Masumane hired General Sebastián Vizcaíno, commander of the Spanish expeditions in Far East, to supervize the building of a ship; the San Juan Bautista left Sendai on 27 October 1613. The ship, commanded by Vizcaino, transported more than 180 Japanese, mostly merchants, Friar Sotelo, and the Japanese ambassador, Hasekura Tsunenaga Rokuyemon (1571-1622), a samurai who had fought in the Korean Wars. Sotelo, with the support of the Japanese, soon took the command of the ship. After a stay in the town of México, the expedition headed to Veracruz. Hasekura selected the Japanese who would travel to Europe while the other sailed back to Acapulco. The Japanese boarded on 10 June 1614 of the San José, a ship part of the fleet commanded by Antonio Oquendo. The fleet reached Sanlúcar de Barrameda on 5 October 1614 after a stormy voyage. The details of the embassy were related by the Italian Scipione Amati in Historia del regno di Voxu, published in Rome in 1615. Amati was a kind of chronicler and confidant of Sotelo; accordingly, the record of the expedition is probably biased towards the friar's views and sometimes exaggerated.
Anyway, the ambassador was munificently welcomed in Sanlúcar by the Duke of Medina Sidonia, and transported to Seville on two galleys chartered by the administration of the town, which moored at Coria del Río. They were welcomed by the councillor Pedro Galindo and Diego de Cabrera, Sotelo's brother, who organized their, once again munificent, transfer and entrance to Seville on 21 October 1614. The ambassador officially visited the administration of Seville on 27 October 1615. The events were reported in a similar way, centered on Sotelo, in Ortiz de Zúñiga's Anales Eclesiásticos y Seculares. The embassy left Seville at some time between the 21 and 25 November, visited Córdoba and Toledo, and eventually entered Madrid on 20 December, "by harsh cold and snow".
The Council of the Indies considered the embassy as of "relative importance" (that is, minor), since it had been sent by a local lord and not by the emperor. Hasekura was christened on 17 February 1615 and made knight of the Order of St. James, upon Sotelo's request. After an eight-month stay at the Court, the embassy was allowed to go to Rome, where Cardinal Borghese introduced it on 3 November 1615 to Pope Paul V. Some official documents seem to indicate that a few of the Japanese merchants part of the expedition did not sail back to Japan but stayed in Seville; they would have settled in Coria del Río and adopted a Spanish family name ending with Japón. Unfortunately, the church registers that could confirm this theory have been lost; the Japón anthroponym is first documented in the municipal archives in 1647. Catalina, the daughter of Juan Martín Japón and de Magdalena de Castro, was christened in 1667.

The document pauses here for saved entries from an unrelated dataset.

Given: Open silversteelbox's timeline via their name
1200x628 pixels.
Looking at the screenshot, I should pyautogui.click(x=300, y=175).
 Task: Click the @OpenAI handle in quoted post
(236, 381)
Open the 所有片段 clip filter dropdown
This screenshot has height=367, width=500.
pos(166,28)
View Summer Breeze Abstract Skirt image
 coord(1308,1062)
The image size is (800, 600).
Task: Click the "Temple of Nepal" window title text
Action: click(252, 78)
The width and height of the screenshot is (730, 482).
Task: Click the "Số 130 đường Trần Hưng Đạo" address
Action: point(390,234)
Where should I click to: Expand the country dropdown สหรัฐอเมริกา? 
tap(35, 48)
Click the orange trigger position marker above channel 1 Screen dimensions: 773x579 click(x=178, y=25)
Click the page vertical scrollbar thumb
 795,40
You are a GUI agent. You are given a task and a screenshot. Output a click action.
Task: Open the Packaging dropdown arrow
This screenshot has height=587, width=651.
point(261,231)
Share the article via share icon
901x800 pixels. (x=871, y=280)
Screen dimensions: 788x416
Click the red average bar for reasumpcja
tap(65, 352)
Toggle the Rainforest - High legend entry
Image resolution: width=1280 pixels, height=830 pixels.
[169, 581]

The story remained unknown to the Japanese until 1989, when an historian found documents on Hasekura in the local archives and contacted the municipalities of Coria del Río and Seville. In 1992, during the Seville Expo, the Japanese embassador met a few locals of Japanese origin. The same year, the municipality of Sendai offered a statue of Hasekura to the town of Coria. The Asociación Hispano Japonesa Hasekura de Coria del Río was established in 1993 to popularize and preserve the memory of the long forgotten Japanese embassy.
The Japanese flag is permanently hoisted on the Town Hall of Coria, together with the flags of Spain, European Union, Andalusia, and Coria.
[El Pais, 28 October 2014; El Pais, 8 June 2013]

Ivan Sache, 1 June 2014


Symbols of Coria del Río

The flag of Coria del Río (photo, photo, photo) is horizontally divided yellow-white with the municipal coat of arms in the yellow stripe.
The coat of arms of Coria del Río shows on a field argent an "old sailboat" sailing on waves azure", beneath, two "fish" crossed per saltire, the ship and waves surrounded by two "wheat spikes" proper [Municipal website].